The papyrus comes from Soknopaiou Nesos, later belonged to the private collection of the Egyptologist Heinrich Brugsch and came to the Berlin Papyrus Collection in 1891. The place Soknopaiou Nesos, whose name means “island of (the god) Soknopaios” – the main god of this place – is located in the Fayum-Oasis and is known today as Dime. Located near Lake Moeris, it was the site of many demotic and Greek papyri. The place is mentioned for the first time in 240 BC, but probably there was a settlement before that. After the heyday of the town in the 1st and 2nd centuries AD, the sources originating from or referring to the site dried up in the 3rd century AD. Since the beginning of the 20th Century, there are regular excavations, since 2001 they are run by the Soknopaiou-Nesos-Project of the University of Salento (Lecce).

This papyrus contains the book of accounts of the sanctuary of the god Soknopaios in Soknopaiou Nesos. Further fragments, which are today in the Louvre in Paris and continue this text in the Berlin Papyrus Collection. The surviving text on the Berliner Papyrus consists of two columns. The first 42 lines deal with expenditure in money, the following lines list expenditures in kind (wheat).

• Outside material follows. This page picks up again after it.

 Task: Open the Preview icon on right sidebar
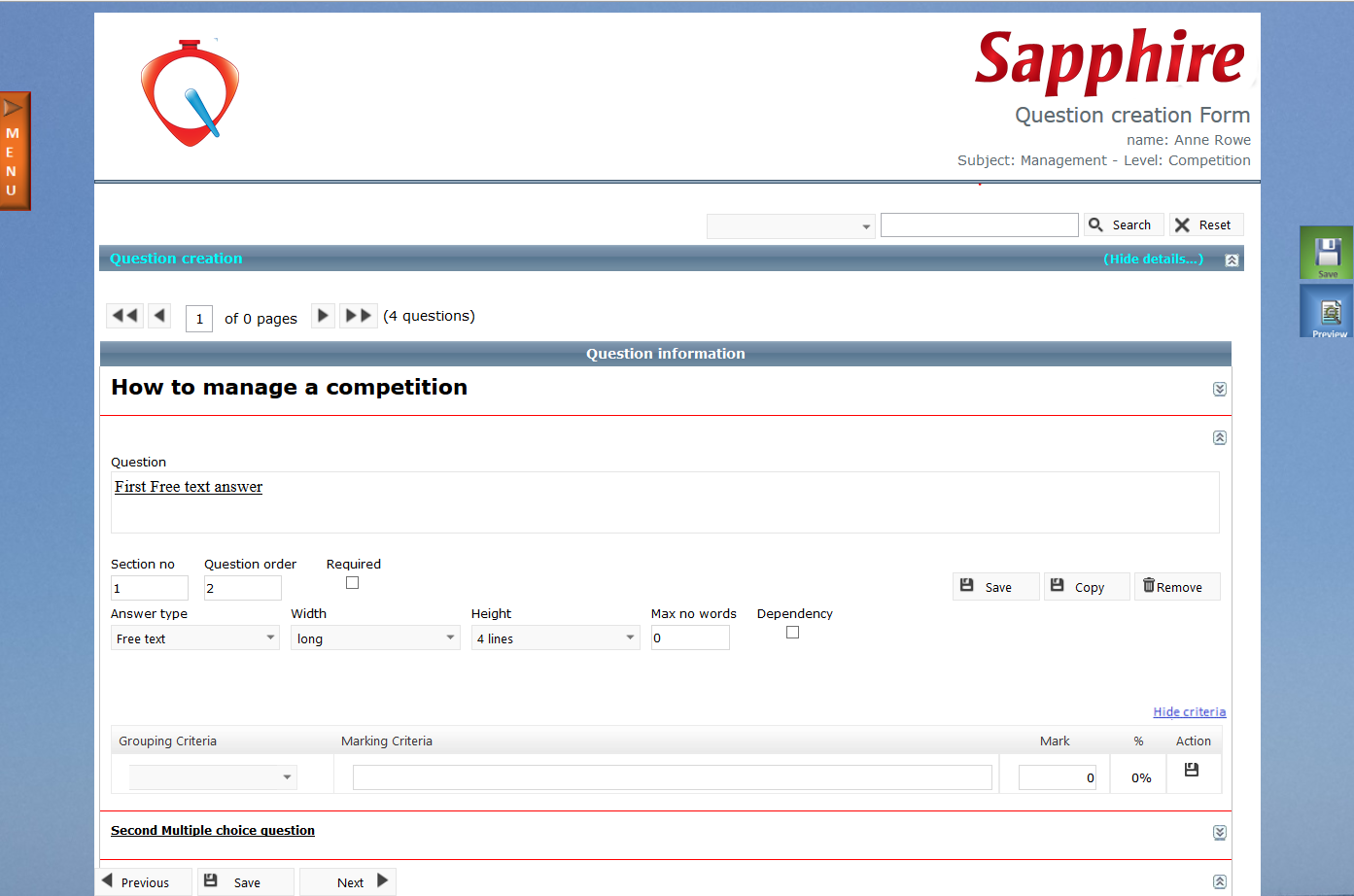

Among the money spent are the particularly large amounts for the head of the priests and the ‚altars‘ of the goddess Isis in the manifestations of Nepherses and Nephremmis in Neiloupolis at the eastern end of Lake Moeris, which in both cases had to be paid to the tax authorities. The ‚altars‘ are probably small shrines. There are various tax payments to other finance departments, e.g. those which concern people who cure meat,for greengrocers and scrubbers. The end of this section with the expenditures for perfume, ointments and the clothing of the gods is particularly interesting. The gods were dressed and made up on three particular days of the year. Finally, the expenses are summed up in money and the remaining income is calculated.

The second section deals with expenditures in wheat. These wheat payments represented expenses paid to priests for special services, e.g. during certain festivals, which are listed here individually. At the beginning of this second list, the Berliner Papyrus breaks off. The fragments in the Louvre in Paris continue with many more religious festivals.

Thanks to the survival of this book of accounts from the sanctuary of the god Soknopaios, we get a detailed insight into the religious calendar, but also in the levies required especially by the state, which are meticulously documented here.